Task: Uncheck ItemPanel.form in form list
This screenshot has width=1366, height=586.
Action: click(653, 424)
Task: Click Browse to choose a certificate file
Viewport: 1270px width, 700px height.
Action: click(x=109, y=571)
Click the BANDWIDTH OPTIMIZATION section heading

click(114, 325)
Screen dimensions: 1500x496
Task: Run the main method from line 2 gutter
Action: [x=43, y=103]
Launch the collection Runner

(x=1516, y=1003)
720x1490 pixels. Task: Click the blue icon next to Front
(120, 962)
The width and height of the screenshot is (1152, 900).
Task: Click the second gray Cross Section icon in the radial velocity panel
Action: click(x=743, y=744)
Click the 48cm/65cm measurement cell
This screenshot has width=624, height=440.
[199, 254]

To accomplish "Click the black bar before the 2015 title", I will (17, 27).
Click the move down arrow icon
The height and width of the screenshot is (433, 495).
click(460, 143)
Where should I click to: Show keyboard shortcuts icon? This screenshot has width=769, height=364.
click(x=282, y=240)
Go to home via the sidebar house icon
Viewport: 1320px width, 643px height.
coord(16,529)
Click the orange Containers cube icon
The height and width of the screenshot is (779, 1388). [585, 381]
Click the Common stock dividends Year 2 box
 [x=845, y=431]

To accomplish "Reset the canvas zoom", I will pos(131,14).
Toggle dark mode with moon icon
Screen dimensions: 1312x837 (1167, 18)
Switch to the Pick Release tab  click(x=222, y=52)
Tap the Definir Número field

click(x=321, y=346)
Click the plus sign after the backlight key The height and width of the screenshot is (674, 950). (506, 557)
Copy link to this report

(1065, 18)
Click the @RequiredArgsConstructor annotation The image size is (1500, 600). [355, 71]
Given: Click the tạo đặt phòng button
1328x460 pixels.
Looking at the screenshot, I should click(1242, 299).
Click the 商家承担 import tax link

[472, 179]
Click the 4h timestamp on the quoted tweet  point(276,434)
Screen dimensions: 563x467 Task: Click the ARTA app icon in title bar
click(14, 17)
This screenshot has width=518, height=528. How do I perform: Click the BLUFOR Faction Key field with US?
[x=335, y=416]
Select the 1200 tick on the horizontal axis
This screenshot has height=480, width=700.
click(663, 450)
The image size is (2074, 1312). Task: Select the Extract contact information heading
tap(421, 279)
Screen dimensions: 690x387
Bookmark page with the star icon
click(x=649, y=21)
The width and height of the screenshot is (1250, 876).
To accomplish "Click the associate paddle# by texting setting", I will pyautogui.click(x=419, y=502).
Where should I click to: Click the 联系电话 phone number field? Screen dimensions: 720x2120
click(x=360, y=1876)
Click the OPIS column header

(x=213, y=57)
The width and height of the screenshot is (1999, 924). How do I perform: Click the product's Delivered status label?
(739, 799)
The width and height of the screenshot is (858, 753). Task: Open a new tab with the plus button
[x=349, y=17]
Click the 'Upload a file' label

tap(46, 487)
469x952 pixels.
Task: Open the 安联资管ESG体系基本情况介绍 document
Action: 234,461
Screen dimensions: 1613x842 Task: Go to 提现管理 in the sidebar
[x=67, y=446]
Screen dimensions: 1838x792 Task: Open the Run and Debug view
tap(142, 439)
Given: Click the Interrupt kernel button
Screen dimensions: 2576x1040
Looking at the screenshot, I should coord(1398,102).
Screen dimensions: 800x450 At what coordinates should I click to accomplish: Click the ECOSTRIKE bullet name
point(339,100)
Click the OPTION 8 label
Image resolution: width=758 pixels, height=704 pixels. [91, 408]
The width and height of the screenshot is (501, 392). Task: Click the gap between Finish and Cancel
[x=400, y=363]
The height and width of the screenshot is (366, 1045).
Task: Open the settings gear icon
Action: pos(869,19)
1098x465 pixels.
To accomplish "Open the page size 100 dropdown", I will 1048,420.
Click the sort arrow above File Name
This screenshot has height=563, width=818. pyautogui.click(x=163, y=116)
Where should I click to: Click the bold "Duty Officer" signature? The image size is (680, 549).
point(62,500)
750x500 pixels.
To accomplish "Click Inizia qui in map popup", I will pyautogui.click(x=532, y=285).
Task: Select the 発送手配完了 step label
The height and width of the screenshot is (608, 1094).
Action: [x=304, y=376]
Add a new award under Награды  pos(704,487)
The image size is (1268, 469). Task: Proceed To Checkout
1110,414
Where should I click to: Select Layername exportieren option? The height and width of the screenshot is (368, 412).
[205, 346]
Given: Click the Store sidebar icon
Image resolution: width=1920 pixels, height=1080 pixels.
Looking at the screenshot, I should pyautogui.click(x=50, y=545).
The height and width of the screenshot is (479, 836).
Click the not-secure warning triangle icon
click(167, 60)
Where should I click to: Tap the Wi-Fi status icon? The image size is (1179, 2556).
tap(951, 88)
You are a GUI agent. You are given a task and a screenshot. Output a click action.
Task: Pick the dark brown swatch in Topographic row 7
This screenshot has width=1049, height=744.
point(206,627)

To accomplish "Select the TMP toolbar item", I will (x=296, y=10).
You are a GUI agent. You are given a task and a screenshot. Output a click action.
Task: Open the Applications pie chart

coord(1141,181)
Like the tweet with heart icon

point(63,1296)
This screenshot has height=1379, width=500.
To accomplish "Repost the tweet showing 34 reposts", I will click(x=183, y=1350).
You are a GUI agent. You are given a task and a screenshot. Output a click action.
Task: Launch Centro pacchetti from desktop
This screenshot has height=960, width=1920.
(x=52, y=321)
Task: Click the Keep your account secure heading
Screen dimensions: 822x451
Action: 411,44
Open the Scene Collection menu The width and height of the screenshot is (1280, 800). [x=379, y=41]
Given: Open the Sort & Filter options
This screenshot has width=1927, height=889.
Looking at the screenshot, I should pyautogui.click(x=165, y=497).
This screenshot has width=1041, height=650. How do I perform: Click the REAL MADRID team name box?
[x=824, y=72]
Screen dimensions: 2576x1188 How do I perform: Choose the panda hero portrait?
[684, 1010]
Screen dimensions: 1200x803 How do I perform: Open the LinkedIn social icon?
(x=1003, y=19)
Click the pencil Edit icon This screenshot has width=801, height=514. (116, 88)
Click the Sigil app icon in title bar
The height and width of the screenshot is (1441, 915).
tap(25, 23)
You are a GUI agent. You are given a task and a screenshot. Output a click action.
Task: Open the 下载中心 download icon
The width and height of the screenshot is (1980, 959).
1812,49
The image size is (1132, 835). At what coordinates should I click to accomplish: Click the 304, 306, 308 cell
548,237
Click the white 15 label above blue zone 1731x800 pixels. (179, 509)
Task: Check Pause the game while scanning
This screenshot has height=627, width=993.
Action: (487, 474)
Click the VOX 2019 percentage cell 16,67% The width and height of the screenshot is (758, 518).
====
■ Your instructions ■
Write out the records in full, exactly as they appear above.

■ Exercise response ■
Task: Uncheck ItemPanel.form in form list
This screenshot has width=1366, height=586.
Action: click(653, 424)
Task: Click Browse to choose a certificate file
Viewport: 1270px width, 700px height.
Action: click(x=109, y=571)
Click the BANDWIDTH OPTIMIZATION section heading

click(114, 325)
Screen dimensions: 1500x496
Task: Run the main method from line 2 gutter
Action: [x=43, y=103]
Launch the collection Runner

(x=1516, y=1003)
720x1490 pixels. Task: Click the blue icon next to Front
(120, 962)
The width and height of the screenshot is (1152, 900).
Task: Click the second gray Cross Section icon in the radial velocity panel
Action: click(x=743, y=744)
Click the 48cm/65cm measurement cell
This screenshot has width=624, height=440.
[199, 254]

To accomplish "Click the black bar before the 2015 title", I will (17, 27).
Click the move down arrow icon
The height and width of the screenshot is (433, 495).
click(460, 143)
Where should I click to: Show keyboard shortcuts icon? This screenshot has width=769, height=364.
click(x=282, y=240)
Go to home via the sidebar house icon
Viewport: 1320px width, 643px height.
coord(16,529)
Click the orange Containers cube icon
The height and width of the screenshot is (779, 1388). [585, 381]
Click the Common stock dividends Year 2 box
 [x=845, y=431]

To accomplish "Reset the canvas zoom", I will pos(131,14).
Toggle dark mode with moon icon
Screen dimensions: 1312x837 (1167, 18)
Switch to the Pick Release tab  click(x=222, y=52)
Tap the Definir Número field

click(x=321, y=346)
Click the plus sign after the backlight key The height and width of the screenshot is (674, 950). (506, 557)
Copy link to this report

(1065, 18)
Click the @RequiredArgsConstructor annotation The image size is (1500, 600). [355, 71]
Given: Click the tạo đặt phòng button
1328x460 pixels.
Looking at the screenshot, I should click(1242, 299).
Click the 商家承担 import tax link

[472, 179]
Click the 4h timestamp on the quoted tweet  point(276,434)
Screen dimensions: 563x467 Task: Click the ARTA app icon in title bar
click(14, 17)
This screenshot has width=518, height=528. How do I perform: Click the BLUFOR Faction Key field with US?
[x=335, y=416]
Select the 1200 tick on the horizontal axis
This screenshot has height=480, width=700.
click(663, 450)
The image size is (2074, 1312). Task: Select the Extract contact information heading
tap(421, 279)
Screen dimensions: 690x387
Bookmark page with the star icon
click(x=649, y=21)
The width and height of the screenshot is (1250, 876).
To accomplish "Click the associate paddle# by texting setting", I will pyautogui.click(x=419, y=502).
Where should I click to: Click the 联系电话 phone number field? Screen dimensions: 720x2120
click(x=360, y=1876)
Click the OPIS column header

(x=213, y=57)
The width and height of the screenshot is (1999, 924). How do I perform: Click the product's Delivered status label?
(739, 799)
The width and height of the screenshot is (858, 753). Task: Open a new tab with the plus button
[x=349, y=17]
Click the 'Upload a file' label

tap(46, 487)
469x952 pixels.
Task: Open the 安联资管ESG体系基本情况介绍 document
Action: 234,461
Screen dimensions: 1613x842 Task: Go to 提现管理 in the sidebar
[x=67, y=446]
Screen dimensions: 1838x792 Task: Open the Run and Debug view
tap(142, 439)
Given: Click the Interrupt kernel button
Screen dimensions: 2576x1040
Looking at the screenshot, I should coord(1398,102).
Screen dimensions: 800x450 At what coordinates should I click to accomplish: Click the ECOSTRIKE bullet name
point(339,100)
Click the OPTION 8 label
Image resolution: width=758 pixels, height=704 pixels. [91, 408]
The width and height of the screenshot is (501, 392). Task: Click the gap between Finish and Cancel
[x=400, y=363]
The height and width of the screenshot is (366, 1045).
Task: Open the settings gear icon
Action: pos(869,19)
1098x465 pixels.
To accomplish "Open the page size 100 dropdown", I will 1048,420.
Click the sort arrow above File Name
This screenshot has height=563, width=818. pyautogui.click(x=163, y=116)
Where should I click to: Click the bold "Duty Officer" signature? The image size is (680, 549).
point(62,500)
750x500 pixels.
To accomplish "Click Inizia qui in map popup", I will pyautogui.click(x=532, y=285).
Task: Select the 発送手配完了 step label
The height and width of the screenshot is (608, 1094).
Action: [x=304, y=376]
Add a new award under Награды  pos(704,487)
The image size is (1268, 469). Task: Proceed To Checkout
1110,414
Where should I click to: Select Layername exportieren option? The height and width of the screenshot is (368, 412).
[205, 346]
Given: Click the Store sidebar icon
Image resolution: width=1920 pixels, height=1080 pixels.
Looking at the screenshot, I should pyautogui.click(x=50, y=545).
The height and width of the screenshot is (479, 836).
Click the not-secure warning triangle icon
click(167, 60)
Where should I click to: Tap the Wi-Fi status icon? The image size is (1179, 2556).
tap(951, 88)
You are a GUI agent. You are given a task and a screenshot. Output a click action.
Task: Pick the dark brown swatch in Topographic row 7
This screenshot has width=1049, height=744.
point(206,627)

To accomplish "Select the TMP toolbar item", I will (x=296, y=10).
You are a GUI agent. You are given a task and a screenshot. Output a click action.
Task: Open the Applications pie chart

coord(1141,181)
Like the tweet with heart icon

point(63,1296)
This screenshot has height=1379, width=500.
To accomplish "Repost the tweet showing 34 reposts", I will click(x=183, y=1350).
You are a GUI agent. You are given a task and a screenshot. Output a click action.
Task: Launch Centro pacchetti from desktop
This screenshot has height=960, width=1920.
(x=52, y=321)
Task: Click the Keep your account secure heading
Screen dimensions: 822x451
Action: 411,44
Open the Scene Collection menu The width and height of the screenshot is (1280, 800). [x=379, y=41]
Given: Open the Sort & Filter options
This screenshot has width=1927, height=889.
Looking at the screenshot, I should pyautogui.click(x=165, y=497).
This screenshot has width=1041, height=650. How do I perform: Click the REAL MADRID team name box?
[x=824, y=72]
Screen dimensions: 2576x1188 How do I perform: Choose the panda hero portrait?
[684, 1010]
Screen dimensions: 1200x803 How do I perform: Open the LinkedIn social icon?
(x=1003, y=19)
Click the pencil Edit icon This screenshot has width=801, height=514. (116, 88)
Click the Sigil app icon in title bar
The height and width of the screenshot is (1441, 915).
tap(25, 23)
You are a GUI agent. You are given a task and a screenshot. Output a click action.
Task: Open the 下载中心 download icon
The width and height of the screenshot is (1980, 959).
1812,49
The image size is (1132, 835). At what coordinates should I click to accomplish: Click the 304, 306, 308 cell
548,237
Click the white 15 label above blue zone 1731x800 pixels. (179, 509)
Task: Check Pause the game while scanning
This screenshot has height=627, width=993.
Action: (487, 474)
Click the VOX 2019 percentage cell 16,67% The width and height of the screenshot is (758, 518).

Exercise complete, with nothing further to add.